/---

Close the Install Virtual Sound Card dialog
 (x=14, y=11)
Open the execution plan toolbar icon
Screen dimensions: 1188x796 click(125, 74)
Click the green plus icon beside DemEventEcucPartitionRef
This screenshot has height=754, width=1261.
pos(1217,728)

\---

▸ **EXERCISE PROMPT**
Exact copies of all the records are to be printed.

▸ **TASK OUTPUT**
Close the Install Virtual Sound Card dialog
 (x=14, y=11)
Open the execution plan toolbar icon
Screen dimensions: 1188x796 click(125, 74)
Click the green plus icon beside DemEventEcucPartitionRef
This screenshot has height=754, width=1261.
pos(1217,728)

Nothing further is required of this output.